Parallèlement, sa clinique reçoit plus de 8 000 patients par an. Elle lui permet de se pencher sur certains cas inusités, qui lui servent souvent de point de départ pour des avancées originales : « Mettre à profit la recherche fondamentale au service de la santé, et s’appuyer sur des patients pour faire avancer les découvertes est passionnant. » Jean Davignon, avec son enthousiasme communicatif, s’est beaucoup appliqué à établir des liens entre chercheurs cliniciens et chercheurs fondamentalistes. De ses discussions avec des patients parfois gravement atteints, à qui il accorde une attention empreinte d’une grande humanité, le médecin tire une source de motivation sans cesse renouvelée et l’énergie nécessaire pour consacrer un temps considérable à son travail. Très sollicité, Jean Davignon prononce près de 30 conférences chaque année partout dans le monde. En 1994, il préside, à Montréal, le Xe Symposium international sur l’athérosclérose qui obtient un succès retentissant.
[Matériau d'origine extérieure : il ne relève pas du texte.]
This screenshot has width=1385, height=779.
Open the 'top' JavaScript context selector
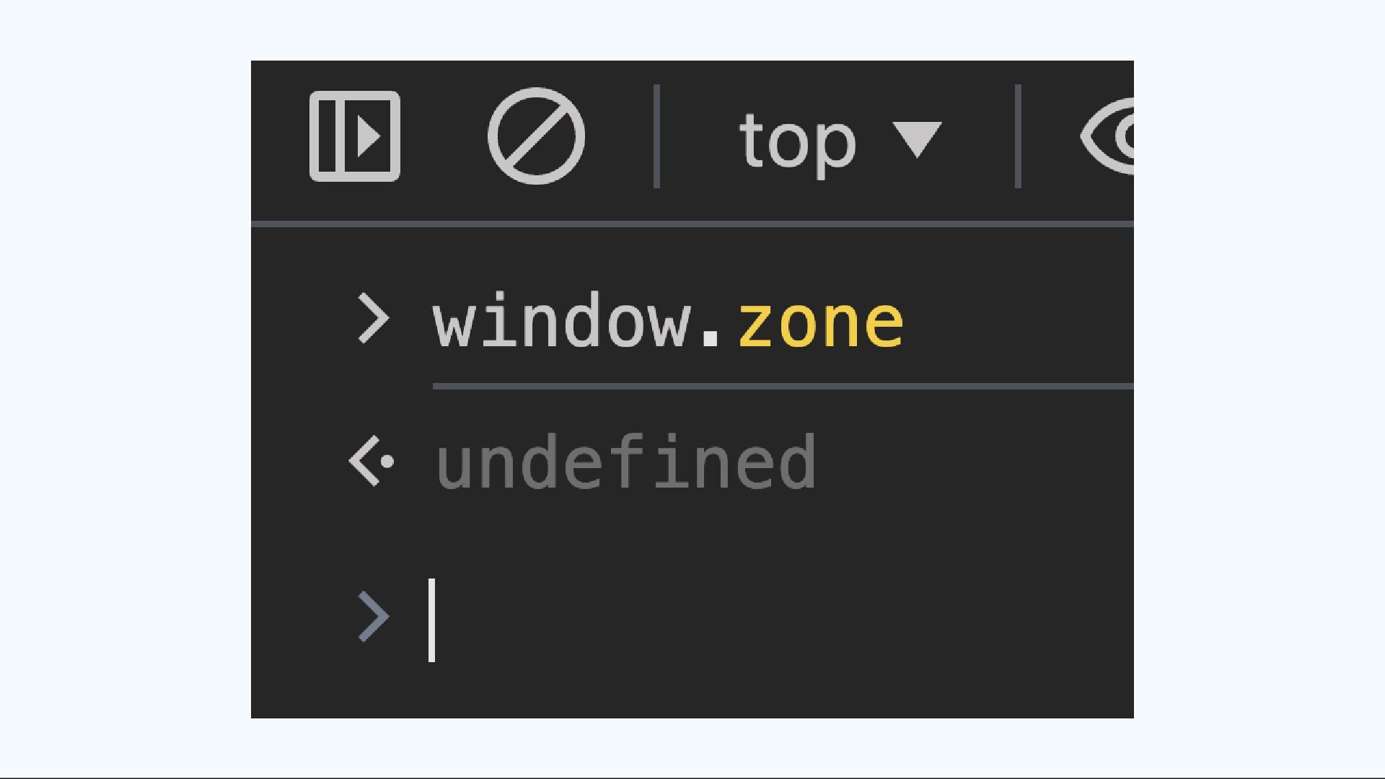pyautogui.click(x=840, y=140)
Membre de plusieurs sociétés savantes, il est aussi lauréat de nombreuses distinctions : un doctorat honoris causa de l’Université Paul Sabatier de Toulouse (1992), la médaille FNG Starr de l’Association médicale canadienne (1993), la Grande Médaille d’or du centenaire de l’Institut Pasteur de Lille (1994), l’Ordre du Canada (1995) et le Prix de la carrière scientifique de l’Association des médecins
de langue française du Canada (1996). Le docteur Davignon s’avoue toujours étonné et un peu intimidé par les honneurs, lui qui, dans sa vie, a connu tant de personnes remarquables. Il s’en dit par contre très heureux puisqu’il y voit une reconnaissance pour la qualité du travail,
le dévouement et la loyauté de toute l’équipe qui collabore avec lui.
Sa légendaire curiosité, toujours intacte, est entretenue par le bonheur d’apprendre et la joie de transmettre la connaissance. « J’ai beaucoup de plaisir en ce moment à étudier les effets pléiotropes des médicaments, c’est-à-dire les effets autres que ceux qui sont recherchés au point de départ », précise Jean Davignon. Il se passionne aussi pour les applications biologiques de la théorie de la complexité. Son bureau couvert de piles de documents, ses deux ordinateurs et une liste interminable de messages en attente trahissent une activité intense, reflet d’une carrière bien remplie.